[Items listed in a dataset]
+===+

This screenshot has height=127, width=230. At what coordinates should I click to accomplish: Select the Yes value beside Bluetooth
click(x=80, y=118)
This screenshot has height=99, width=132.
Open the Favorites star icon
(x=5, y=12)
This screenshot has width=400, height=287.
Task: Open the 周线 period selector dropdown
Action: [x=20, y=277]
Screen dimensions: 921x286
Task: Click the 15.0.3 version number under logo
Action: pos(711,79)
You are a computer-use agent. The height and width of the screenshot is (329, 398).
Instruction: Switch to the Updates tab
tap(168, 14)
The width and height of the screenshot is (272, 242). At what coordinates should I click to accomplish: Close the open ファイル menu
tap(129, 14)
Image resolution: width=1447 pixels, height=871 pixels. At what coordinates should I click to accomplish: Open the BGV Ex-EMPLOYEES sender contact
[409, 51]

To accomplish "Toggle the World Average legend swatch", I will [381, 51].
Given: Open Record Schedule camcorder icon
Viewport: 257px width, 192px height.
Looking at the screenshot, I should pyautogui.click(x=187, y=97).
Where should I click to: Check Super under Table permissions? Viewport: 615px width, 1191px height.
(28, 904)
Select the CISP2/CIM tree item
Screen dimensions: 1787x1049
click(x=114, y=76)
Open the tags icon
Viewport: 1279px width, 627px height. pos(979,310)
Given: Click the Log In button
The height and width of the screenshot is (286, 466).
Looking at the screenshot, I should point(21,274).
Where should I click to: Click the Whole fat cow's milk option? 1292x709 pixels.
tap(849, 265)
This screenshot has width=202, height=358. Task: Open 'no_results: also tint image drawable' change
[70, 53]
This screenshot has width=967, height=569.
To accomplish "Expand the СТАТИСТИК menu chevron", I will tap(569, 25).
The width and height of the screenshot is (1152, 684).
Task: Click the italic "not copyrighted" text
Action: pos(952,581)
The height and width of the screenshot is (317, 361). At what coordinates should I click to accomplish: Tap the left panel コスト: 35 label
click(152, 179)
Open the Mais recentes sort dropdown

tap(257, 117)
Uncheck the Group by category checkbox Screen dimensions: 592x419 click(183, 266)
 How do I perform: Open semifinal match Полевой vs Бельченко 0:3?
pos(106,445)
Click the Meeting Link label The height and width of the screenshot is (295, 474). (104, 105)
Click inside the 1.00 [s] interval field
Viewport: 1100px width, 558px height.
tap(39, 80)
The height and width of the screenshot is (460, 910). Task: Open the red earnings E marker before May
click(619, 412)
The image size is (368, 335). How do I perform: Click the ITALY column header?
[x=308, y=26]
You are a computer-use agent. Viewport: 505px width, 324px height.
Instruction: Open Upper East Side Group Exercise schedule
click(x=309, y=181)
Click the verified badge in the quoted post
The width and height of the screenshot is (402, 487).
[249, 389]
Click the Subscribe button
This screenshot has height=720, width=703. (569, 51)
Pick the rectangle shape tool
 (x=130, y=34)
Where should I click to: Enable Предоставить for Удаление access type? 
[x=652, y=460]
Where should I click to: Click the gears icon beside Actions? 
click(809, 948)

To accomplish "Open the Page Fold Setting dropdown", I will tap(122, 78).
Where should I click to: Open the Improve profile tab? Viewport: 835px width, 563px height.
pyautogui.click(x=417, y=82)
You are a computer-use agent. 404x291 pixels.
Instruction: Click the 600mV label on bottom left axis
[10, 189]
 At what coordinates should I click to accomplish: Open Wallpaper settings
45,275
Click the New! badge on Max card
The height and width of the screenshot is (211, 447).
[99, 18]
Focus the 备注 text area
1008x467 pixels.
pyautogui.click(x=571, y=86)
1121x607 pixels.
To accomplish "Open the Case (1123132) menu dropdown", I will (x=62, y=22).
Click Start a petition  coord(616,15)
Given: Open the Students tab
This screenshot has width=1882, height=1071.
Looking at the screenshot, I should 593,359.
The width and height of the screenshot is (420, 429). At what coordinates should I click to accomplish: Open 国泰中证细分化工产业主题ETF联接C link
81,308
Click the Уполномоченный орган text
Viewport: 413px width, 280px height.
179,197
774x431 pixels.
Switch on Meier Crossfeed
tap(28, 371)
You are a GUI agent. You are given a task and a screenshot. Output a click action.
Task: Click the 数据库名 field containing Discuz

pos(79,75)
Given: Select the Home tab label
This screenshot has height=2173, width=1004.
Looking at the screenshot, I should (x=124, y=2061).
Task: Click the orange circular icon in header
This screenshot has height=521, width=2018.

+===+

## [WHAT YOU ARE ASKED TO DO]
Take the records above and write each one out again exactly.

## [YOUR RESPONSE]
This screenshot has height=127, width=230. At what coordinates should I click to accomplish: Select the Yes value beside Bluetooth
click(x=80, y=118)
This screenshot has height=99, width=132.
Open the Favorites star icon
(x=5, y=12)
This screenshot has width=400, height=287.
Task: Open the 周线 period selector dropdown
Action: [x=20, y=277]
Screen dimensions: 921x286
Task: Click the 15.0.3 version number under logo
Action: pos(711,79)
You are a computer-use agent. The height and width of the screenshot is (329, 398).
Instruction: Switch to the Updates tab
tap(168, 14)
The width and height of the screenshot is (272, 242). At what coordinates should I click to accomplish: Close the open ファイル menu
tap(129, 14)
Image resolution: width=1447 pixels, height=871 pixels. At what coordinates should I click to accomplish: Open the BGV Ex-EMPLOYEES sender contact
[409, 51]

To accomplish "Toggle the World Average legend swatch", I will [381, 51].
Given: Open Record Schedule camcorder icon
Viewport: 257px width, 192px height.
Looking at the screenshot, I should pyautogui.click(x=187, y=97).
Where should I click to: Check Super under Table permissions? Viewport: 615px width, 1191px height.
(28, 904)
Select the CISP2/CIM tree item
Screen dimensions: 1787x1049
click(x=114, y=76)
Open the tags icon
Viewport: 1279px width, 627px height. pos(979,310)
Given: Click the Log In button
The height and width of the screenshot is (286, 466).
Looking at the screenshot, I should point(21,274).
Where should I click to: Click the Whole fat cow's milk option? 1292x709 pixels.
tap(849, 265)
This screenshot has width=202, height=358. Task: Open 'no_results: also tint image drawable' change
[70, 53]
This screenshot has width=967, height=569.
To accomplish "Expand the СТАТИСТИК menu chevron", I will tap(569, 25).
The width and height of the screenshot is (1152, 684).
Task: Click the italic "not copyrighted" text
Action: pos(952,581)
The height and width of the screenshot is (317, 361). At what coordinates should I click to accomplish: Tap the left panel コスト: 35 label
click(152, 179)
Open the Mais recentes sort dropdown

tap(257, 117)
Uncheck the Group by category checkbox Screen dimensions: 592x419 click(183, 266)
 How do I perform: Open semifinal match Полевой vs Бельченко 0:3?
pos(106,445)
Click the Meeting Link label The height and width of the screenshot is (295, 474). (104, 105)
Click inside the 1.00 [s] interval field
Viewport: 1100px width, 558px height.
tap(39, 80)
The height and width of the screenshot is (460, 910). Task: Open the red earnings E marker before May
click(619, 412)
The image size is (368, 335). How do I perform: Click the ITALY column header?
[x=308, y=26]
You are a computer-use agent. Viewport: 505px width, 324px height.
Instruction: Open Upper East Side Group Exercise schedule
click(x=309, y=181)
Click the verified badge in the quoted post
The width and height of the screenshot is (402, 487).
[249, 389]
Click the Subscribe button
This screenshot has height=720, width=703. (569, 51)
Pick the rectangle shape tool
 (x=130, y=34)
Where should I click to: Enable Предоставить for Удаление access type? 
[x=652, y=460]
Where should I click to: Click the gears icon beside Actions? 
click(809, 948)

To accomplish "Open the Page Fold Setting dropdown", I will tap(122, 78).
Where should I click to: Open the Improve profile tab? Viewport: 835px width, 563px height.
pyautogui.click(x=417, y=82)
You are a computer-use agent. 404x291 pixels.
Instruction: Click the 600mV label on bottom left axis
[10, 189]
 At what coordinates should I click to accomplish: Open Wallpaper settings
45,275
Click the New! badge on Max card
The height and width of the screenshot is (211, 447).
[99, 18]
Focus the 备注 text area
1008x467 pixels.
pyautogui.click(x=571, y=86)
1121x607 pixels.
To accomplish "Open the Case (1123132) menu dropdown", I will (x=62, y=22).
Click Start a petition  coord(616,15)
Given: Open the Students tab
This screenshot has width=1882, height=1071.
Looking at the screenshot, I should 593,359.
The width and height of the screenshot is (420, 429). At what coordinates should I click to accomplish: Open 国泰中证细分化工产业主题ETF联接C link
81,308
Click the Уполномоченный орган text
Viewport: 413px width, 280px height.
179,197
774x431 pixels.
Switch on Meier Crossfeed
tap(28, 371)
You are a GUI agent. You are given a task and a screenshot. Output a click action.
Task: Click the 数据库名 field containing Discuz

pos(79,75)
Given: Select the Home tab label
This screenshot has height=2173, width=1004.
Looking at the screenshot, I should (x=124, y=2061).
Task: Click the orange circular icon in header
This screenshot has height=521, width=2018.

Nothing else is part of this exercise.